Hello newtrainmoma, well, you lucked out with the locomotive that comes with the set. It has the rapido coupers on it, and they will work fine with the set. I own four of the 2-8-0 steam engines that come with the set. The set is not very old, these engines have only been out a couple of years. You did indeed get a good set. You can still get cars with the rapido couplers. Down the road if you wish to change to the knuckle type couplers, you can purchase wheel sets, called trucks, with the knuckle couplers and just change them out. This forun is the place to ask questions, those of us who're old timers will gladly help you out. Some of us will even change the couplers on the locomotive for you if you need it done sometime. Some of us will put knuckle couplers on one end of a car, and rapido on the other end so we can make up full trains with either type couplers.


----------



## Conductorjoe (Dec 1, 2011)

Xnats said:


> At age 7, I don't think you'll have to much to worry about. I started mine off at 5 and for the most part nothing major got broken. Just make sure the rules are set, trains never leave the track, trains don't crash into things and if you need help just ask. My son is actually better at setting stuff on the track, smaller hands and better eyesight go a long way I guess.


 Excellent advice ! What a great father !

I hope to be able to do that with my grandson when he gets older


----------



## NewTrainMama (Dec 17, 2011)

Hello, hello!

Thank you all for the excellent replies, I absolutely appreciate them. I'm sorry I didn't get back to this thread sooner. Seems any time I have time for the computer, it's to get necessary things done. *sigh*

Anyway...he is having a WONDERFUL time with the trains. They are set up on the wood floor of our un-occupied guest house. Initially, we set up an oval on our dining table, but that didn't work out well. Despite his honest attempt at responsibility, the engine fell to the tile floor. It still runs, but has a little bit of jumping and jerking intermittently now. And, the coupler broke off the rear. We installed a new one, off the caboose, but it sat too low and on any elevation changes, the tender would lose its cars. So, it's at Papa Ben's Train Store now to get a new, correctly set up coupler. The employee saw its jerkiness on a test run, but said the only way to possibly fix that is a complete overhaul, which would cost more than replacing the engine. Is that correct, do you know?

• Record extracts
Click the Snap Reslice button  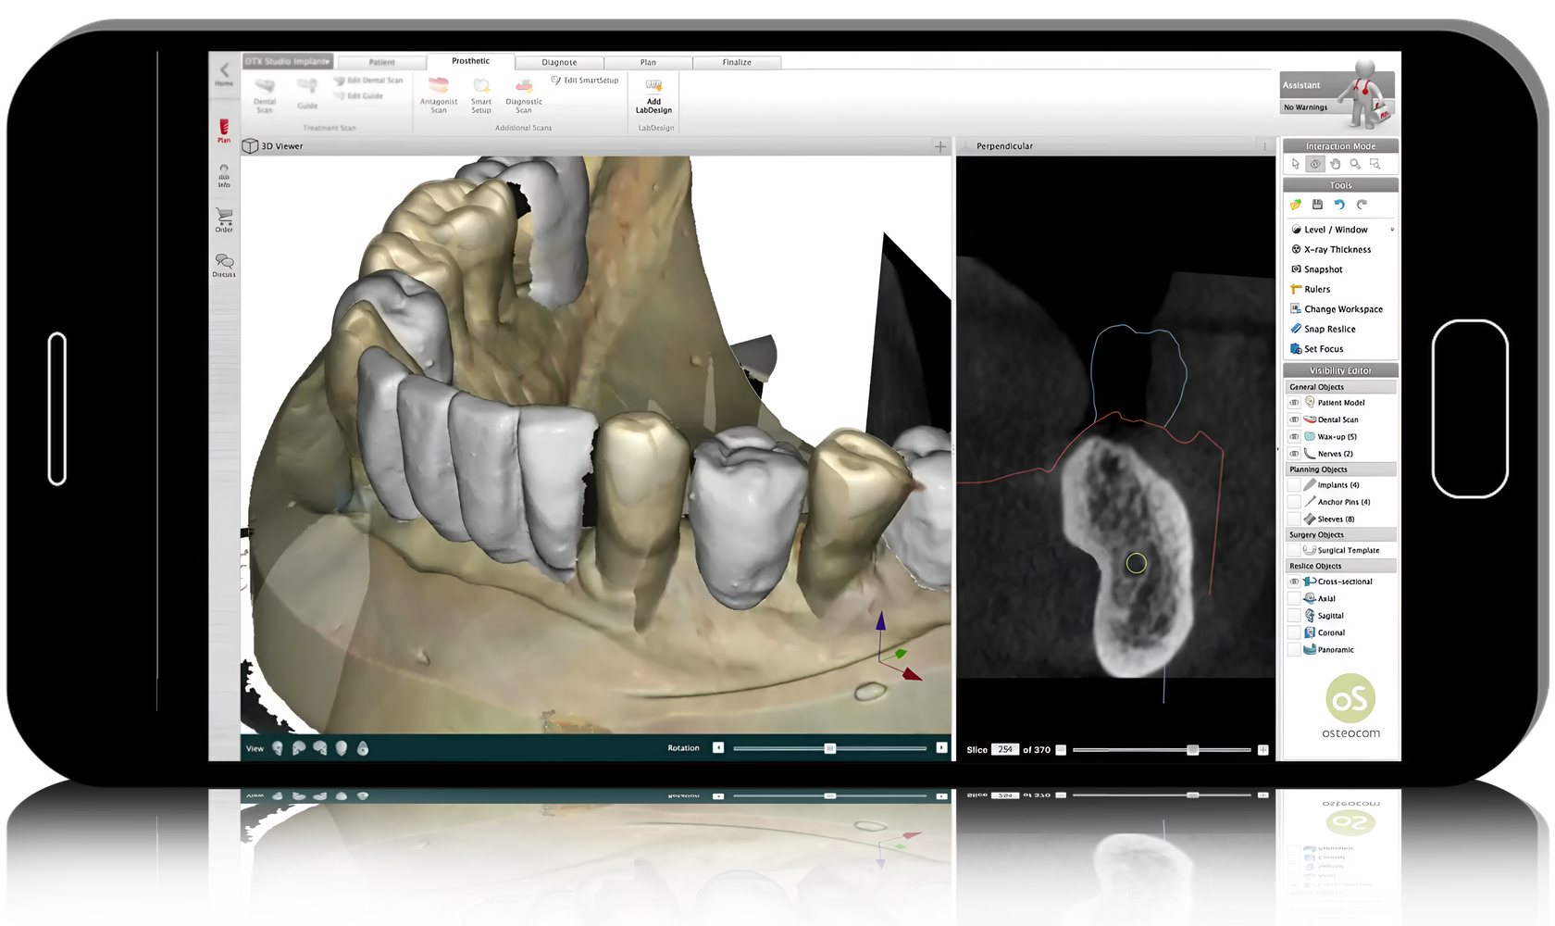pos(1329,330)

* * *

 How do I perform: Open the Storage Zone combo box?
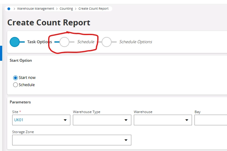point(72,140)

• Required task
Reproduce word for word the part of the model train thread above starting at "Anyway...he is having" and ending at "do you know?".

• Result below
Anyway...he is having a WONDERFUL time with the trains. They are set up on the wood floor of our un-occupied guest house. Initially, we set up an oval on our dining table, but that didn't work out well. Despite his honest attempt at responsibility, the engine fell to the tile floor. It still runs, but has a little bit of jumping and jerking intermittently now. And, the coupler broke off the rear. We installed a new one, off the caboose, but it sat too low and on any elevation changes, the tender would lose its cars. So, it's at Papa Ben's Train Store now to get a new, correctly set up coupler. The employee saw its jerkiness on a test run, but said the only way to possibly fix that is a complete overhaul, which would cost more than replacing the engine. Is that correct, do you know?